How to Swim Your Way Out of Bad Love
Say “NO!” and make room for “YES!”

Years ago, I dated a guy. Let's call him Fred. He liked me better before and after we broke up, but during — not so much.
When we weren’t dating, Fred told me I was smart, creative, sophisticated, and beautiful. When we were dating, Fred told me I was crazy and not who he thought I was.
After we broke up, Fred romanticized me once more. Fred told our mutual friends I was the love of his life. Though, when he was dating the love of his life, he cheated on me with this gorgeous blond in town who ended up marrying an actor and moving to Hollywood.
The blond and I got along magnificently, but I would have liked knowing she was sleeping with Fred. I hate having less information in a relationship than the other person. I don’t need to know everything, but some details are deal-breakers.
I’m not judging the blond. I made plenty of weird selfish choices while floundering around the dating pool. But, in retrospect, it was tacky she always asked about how Fred and I were doing without telling me she was meeting him later in her bed.
Fred was also part of a weekly game night I wasn’t included in. I desperately wanted to go but I didn’t want to appear desperate, so I didn’t ask. I loved games, but Fred said it was important that we have our own hobbies. People don’t have hobbies in college. We’re not that bored yet.
During game night, another woman who was in love with Fred regularly tried to talk him out of dating me. I never confronted him and I was still friendly with the attempting usurper. I’m more of a duck and run for cover type.
I know what you’re thinking. Why were so many women in love with Fred? Was I deluded? It was how he smelled. Something about his pheromones made him the pied piper of college girls. I can still feel a rush from his intoxicating scent that gave Fred an unfair advantage in the laws of attraction.

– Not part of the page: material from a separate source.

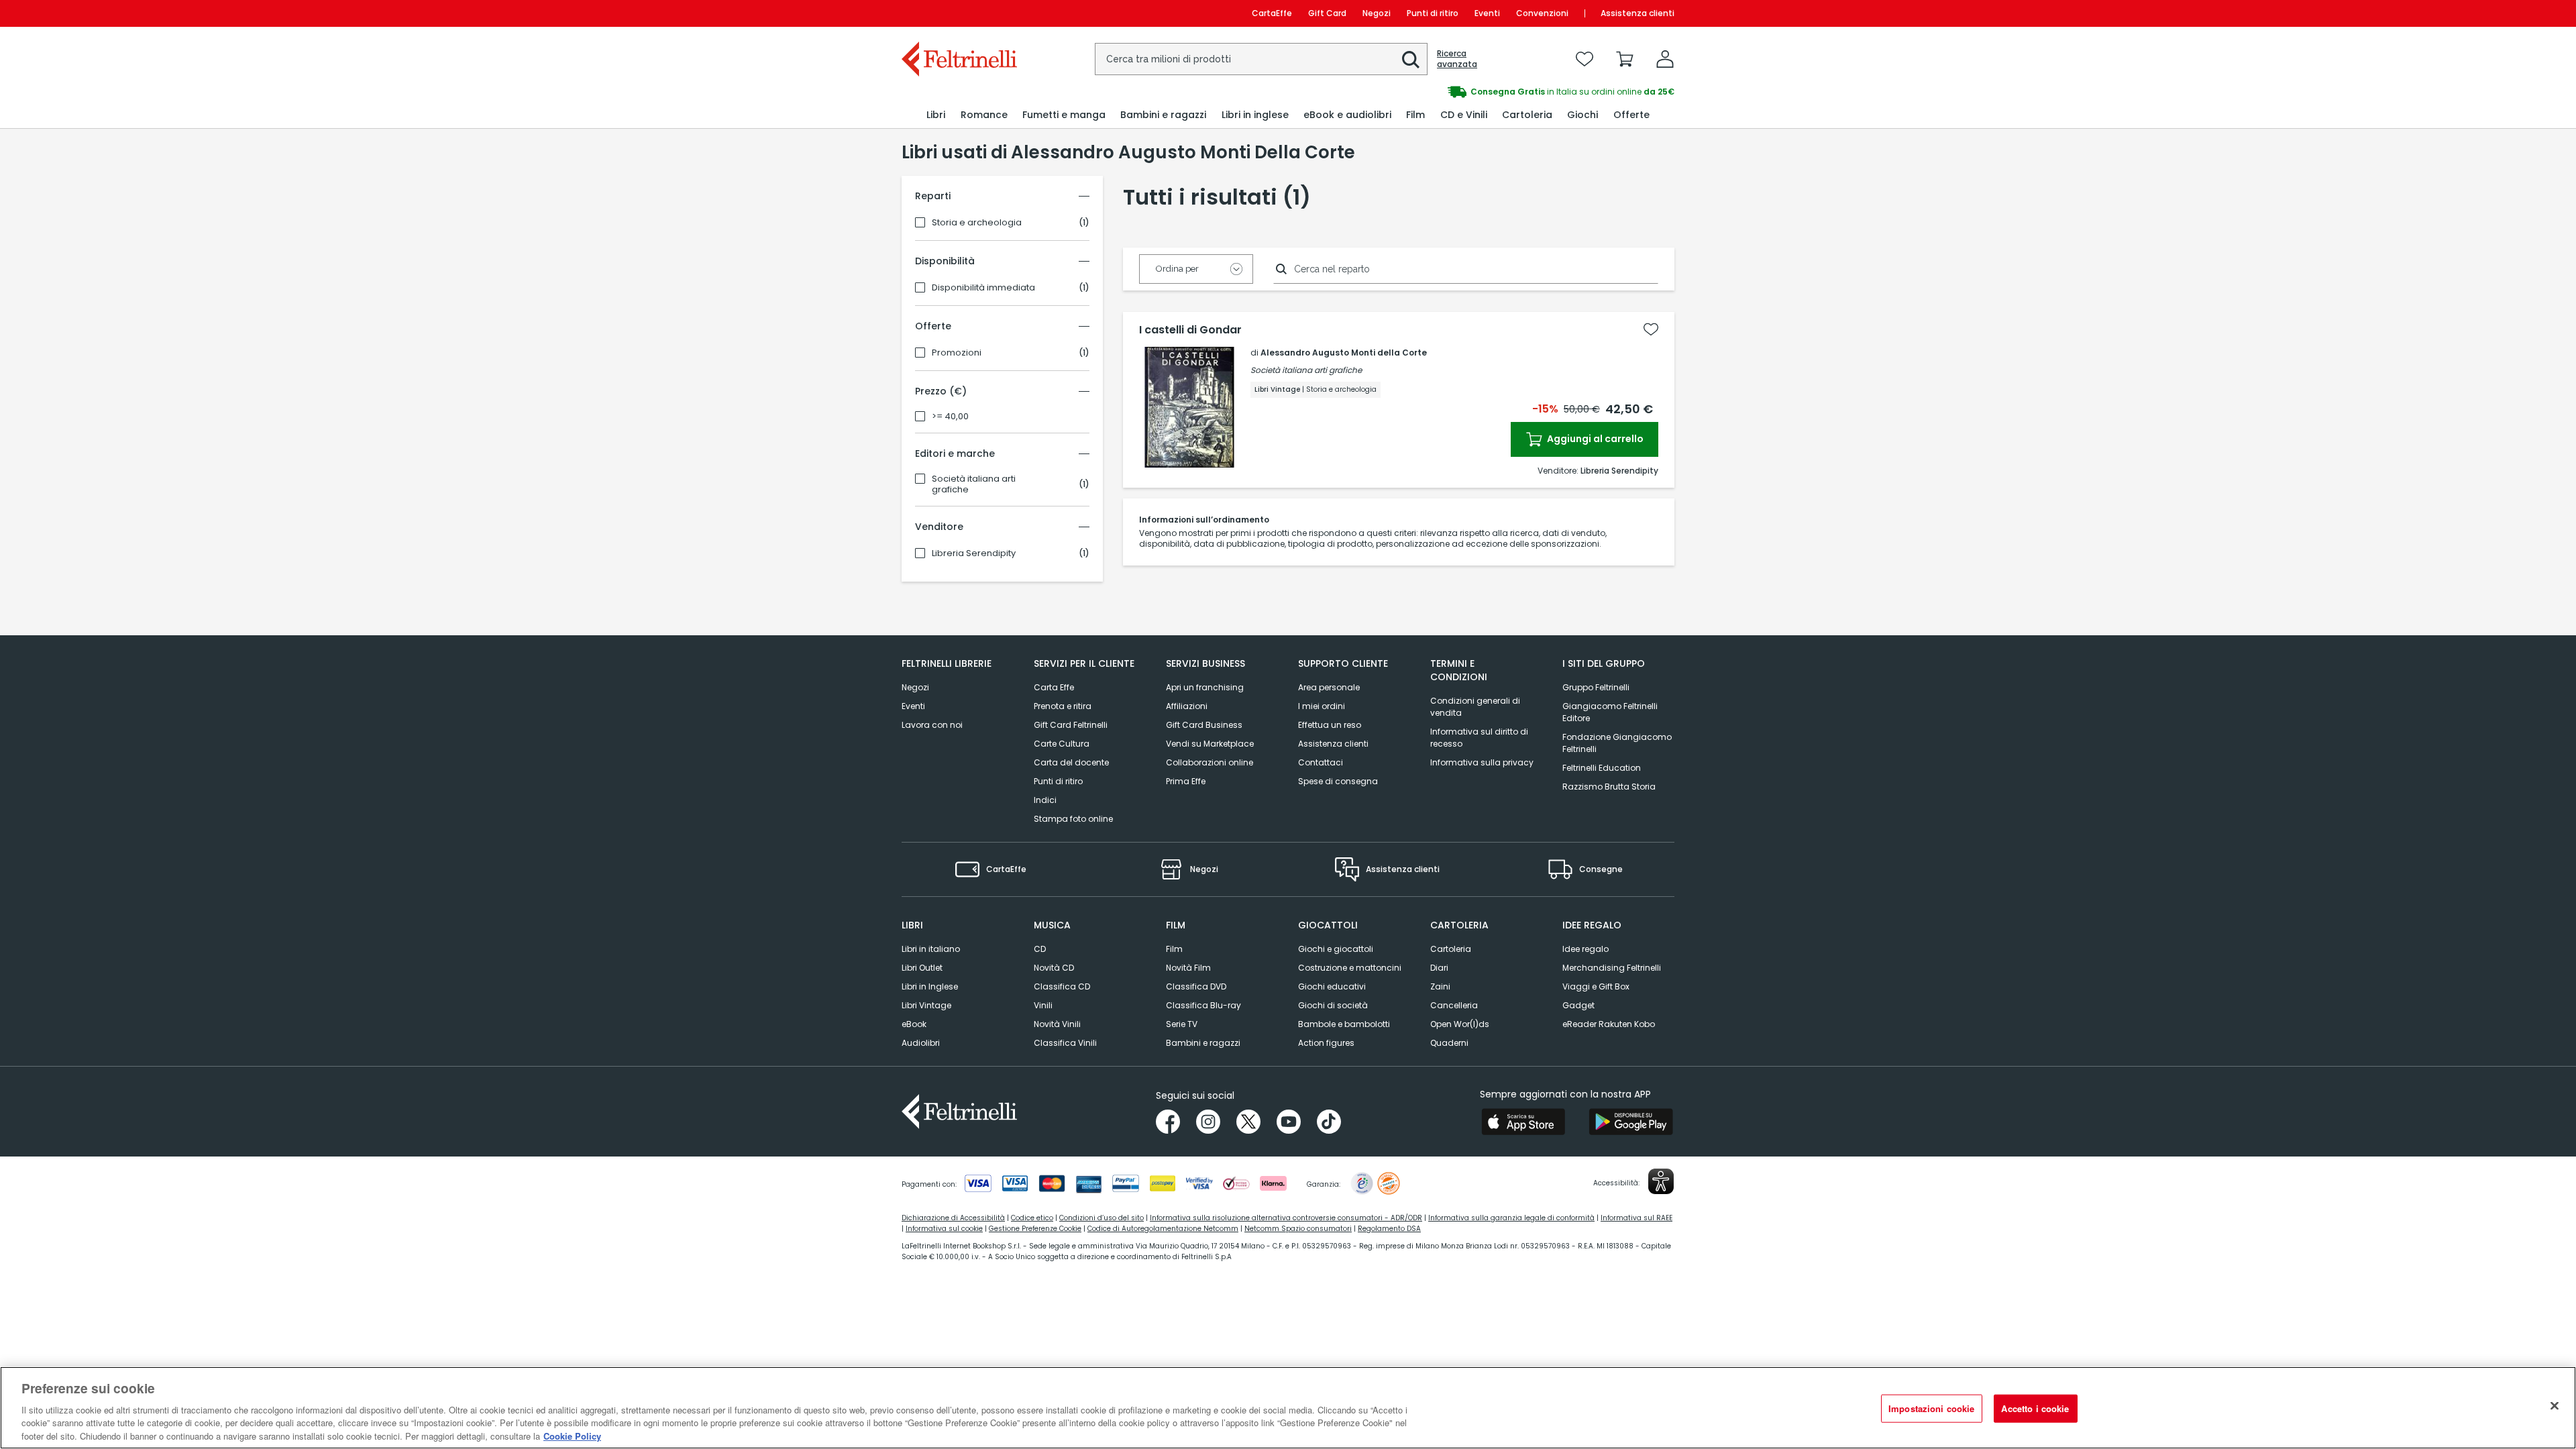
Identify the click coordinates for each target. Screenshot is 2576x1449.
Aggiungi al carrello (1594, 438)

After we broke up and he hiked me back onto the throne I occupied when we weren't together, I met his new girlfriend. I adored her. She was smart, cool, and I saw her at the pool where I did laps.
Sometimes, on the way to the pool, I’d catch up to her on the sidewalk.
“We should swim together,” I would say.
She would look at me incredulously. “NO!” she’d respond, edging away from me.
I couldn’t read the room. Each time I saw her on the street, I’d inch up and say, “Wanna swim together?” Every time it was the same horrified, “NO!”
Eventually, she relented. She admitted to me in the locker room she had no desire to swim with someone her boyfriend referred to as “the love of his life.”
“I wish you would have told me that earlier,” I said. “He couldn’t stand me when we were together.”
“Really?” she said, as we flutter kicked our way to the end of the pool.
“If he likes you while you’re together, “ I said, “you’ve got me beat.”
“Wow,” she said. “He really didn't like you?”
“No,” I said. “The only solace I have from that entire relationship is once my sister threw up on him on Christmas.”
She ended up becoming one of my dearest friends. Last summer I was visiting her and we were swimming in a huge outdoor lap pool. I trailed behind. She’s an incredible swimmer. I can never catch up.
As I languished in her wake, I realized what I loved about her. She didn’t pretend. She wasn't unnecessarily polite to people she felt threatened by. She knew how to say “NO!” I believed she was faster than me in the pool because she was not anchored down by bullshit and a vacuous but weighty need for approval.
When she finally decided to say yes to me, she’d already realized her relationship with Fred was over. Why not hang out with someone who liked her and begged for her company? Me.
When I think about the kind of person I want to be, I think about her “NO!” There have been hundreds of times in my life I wanted to say “NO!” but I cowered.
Now, when I think about old loves, I do not think about the man who propped me onto his false throne. I think of the woman who swam beside me and showed me that “NO!” means I don’t want you in my life right now. Why don’t you leave a message and I’ll get back to you one day or maybe never?